Records:
--

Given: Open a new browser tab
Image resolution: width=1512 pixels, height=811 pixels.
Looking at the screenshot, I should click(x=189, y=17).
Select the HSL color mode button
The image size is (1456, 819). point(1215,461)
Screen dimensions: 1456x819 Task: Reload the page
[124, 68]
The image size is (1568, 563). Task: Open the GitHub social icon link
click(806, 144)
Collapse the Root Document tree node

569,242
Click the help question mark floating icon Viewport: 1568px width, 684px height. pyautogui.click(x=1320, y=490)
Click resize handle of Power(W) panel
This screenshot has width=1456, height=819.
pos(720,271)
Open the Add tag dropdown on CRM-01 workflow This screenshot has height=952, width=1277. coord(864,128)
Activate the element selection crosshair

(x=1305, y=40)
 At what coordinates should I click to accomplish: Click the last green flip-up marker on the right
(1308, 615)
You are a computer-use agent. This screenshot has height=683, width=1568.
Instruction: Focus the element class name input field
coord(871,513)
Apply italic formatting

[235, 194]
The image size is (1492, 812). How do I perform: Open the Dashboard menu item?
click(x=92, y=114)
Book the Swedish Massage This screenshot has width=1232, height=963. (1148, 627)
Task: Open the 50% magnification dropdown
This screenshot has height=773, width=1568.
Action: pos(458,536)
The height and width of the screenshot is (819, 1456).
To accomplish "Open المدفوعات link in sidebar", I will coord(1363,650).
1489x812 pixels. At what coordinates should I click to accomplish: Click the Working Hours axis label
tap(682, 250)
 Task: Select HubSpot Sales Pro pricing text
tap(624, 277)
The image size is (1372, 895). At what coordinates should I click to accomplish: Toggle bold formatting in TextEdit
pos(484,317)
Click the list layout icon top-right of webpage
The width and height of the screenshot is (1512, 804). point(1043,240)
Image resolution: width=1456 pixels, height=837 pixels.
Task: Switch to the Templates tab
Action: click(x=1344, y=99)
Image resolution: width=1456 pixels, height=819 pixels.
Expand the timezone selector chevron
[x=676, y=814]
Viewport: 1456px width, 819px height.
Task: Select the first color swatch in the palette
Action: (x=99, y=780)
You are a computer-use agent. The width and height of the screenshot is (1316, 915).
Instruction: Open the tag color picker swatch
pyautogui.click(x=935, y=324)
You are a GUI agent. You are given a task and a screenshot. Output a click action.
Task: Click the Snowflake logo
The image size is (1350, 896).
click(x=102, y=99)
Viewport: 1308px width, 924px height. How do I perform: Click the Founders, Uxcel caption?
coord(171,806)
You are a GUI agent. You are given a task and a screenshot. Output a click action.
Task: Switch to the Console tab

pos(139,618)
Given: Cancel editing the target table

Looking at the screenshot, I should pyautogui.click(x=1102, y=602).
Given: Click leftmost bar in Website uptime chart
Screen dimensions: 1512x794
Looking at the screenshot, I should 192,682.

--

What to work on:
Quote every line from the line containing "The image size is (1350, 896)." through the closing line of the listing, including both.

Written answer:
The image size is (1350, 896).
click(x=102, y=99)
Viewport: 1308px width, 924px height. How do I perform: Click the Founders, Uxcel caption?
coord(171,806)
You are a GUI agent. You are given a task and a screenshot. Output a click action.
Task: Switch to the Console tab

pos(139,618)
Given: Cancel editing the target table

Looking at the screenshot, I should pyautogui.click(x=1102, y=602).
Given: Click leftmost bar in Website uptime chart
Screen dimensions: 1512x794
Looking at the screenshot, I should 192,682.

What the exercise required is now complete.